Why “just winging it” breaks down
In small teams that know each other well, improvisation sometimes works.
But in larger organisations, coordination matters more than instinct.
And when key people are on leave – or no longer around – a shared, documented approach becomes the backbone of your response.
But we have a plan – so we’re ready?
Unfortunately, not quite.
Most crisis plans miss one of two things:
- Core building blocks – the essential steps defined in Level 1 and 2 of The Crisis Framework by Murphy
- Practised habits – the confidence and clarity that only come through training and rehearsal
In many organisations, these basics are either missing – or they’re written down but never internalised.
People haven’t read their role cards. They’re unsure how to activate the crisis team.
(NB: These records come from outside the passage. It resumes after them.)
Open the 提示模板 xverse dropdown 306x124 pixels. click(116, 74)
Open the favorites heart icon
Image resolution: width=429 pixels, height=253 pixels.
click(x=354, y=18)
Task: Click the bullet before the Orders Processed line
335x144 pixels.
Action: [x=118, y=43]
They rely on memory instead of method.
And when the moment comes, the plan stays unused – right when it’s needed most.
What it takes to make planning create real capability
So what does an effective plan look like?
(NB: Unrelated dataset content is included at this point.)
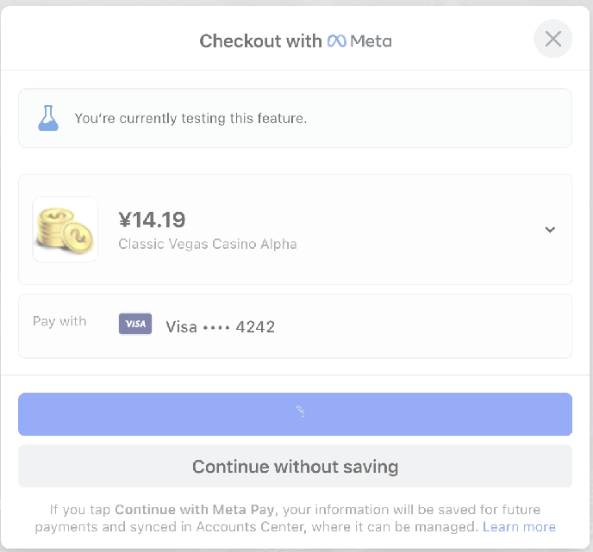
Task: Click the Meta infinity logo icon
Action: coord(336,40)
It’s not about writing more pages. It’s about ensuring the plan supports people, decisions and coordination – in the moment that it is most needed.
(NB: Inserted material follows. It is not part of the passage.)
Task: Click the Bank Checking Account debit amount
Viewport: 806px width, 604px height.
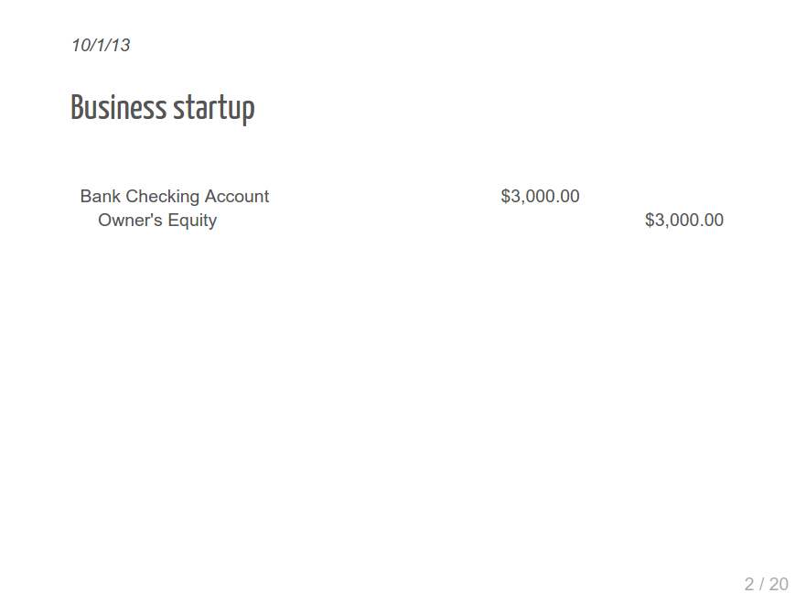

At Murphy, we define plan maturity across four levels:
Level 1: Foundation
Your baseline must include:
- Shared definitions of what constitutes a crisis
- Clear escalation thresholds and routines
- Role allocation: who leads, who supports, who decides
- A basic meeting structure and information flow
This is where most organisations need to start.
Level 2: Support
The plan must help people do their job by including:
- Role cards and checklists for each key function
- User-friendly content – not legalistic language
- Visual templates for decision-making and reporting
- Clarity on priorities and objectives
Here, we move from having a plan to being able to use it.
Level 3: Strategy
The plan must go beyond reactive steps:
- It becomes part of how the organisation builds resilience
- It supports capability development over time
- It provides a framework for how teams prepare, train and evolve
- It links to business continuity, security and leadership strategy
Planning here drives progression – not just compliance.
Level 4: Integration
At the highest level, planning is part of business governance:
- Plans are updated as the business changes
- Crisis management is embedded in strategy, reporting and leadership
- Planning is linked to organisational culture, values and mission
- The organisation uses crisis as a platform for learning and growth
Here, planning supports not only survival – but transformation.
Start with where you are, not where you hope to be
We rush ahead to build complex plans and structures, but skip the foundations.
We assume knowledge. We assume clarity. We assume cohesion.
That’s why our recommendation is simple:
👉 Start by assessing where you are today.
Using The Crisis Framework by Murphy, you can:
- Benchmark your current maturity across key areas – including your plan
- Identify low-effort improvements that raise readiness fast
- Distinguish what requires development from what only requires maintenance
- Build structured progression across people, plans, tools and leadership
Planning is not a one-off project. It’s a cycle. And it needs ownership, clarity and time.
📄 Want a sample report of The Crisis Framework as a printable PDF?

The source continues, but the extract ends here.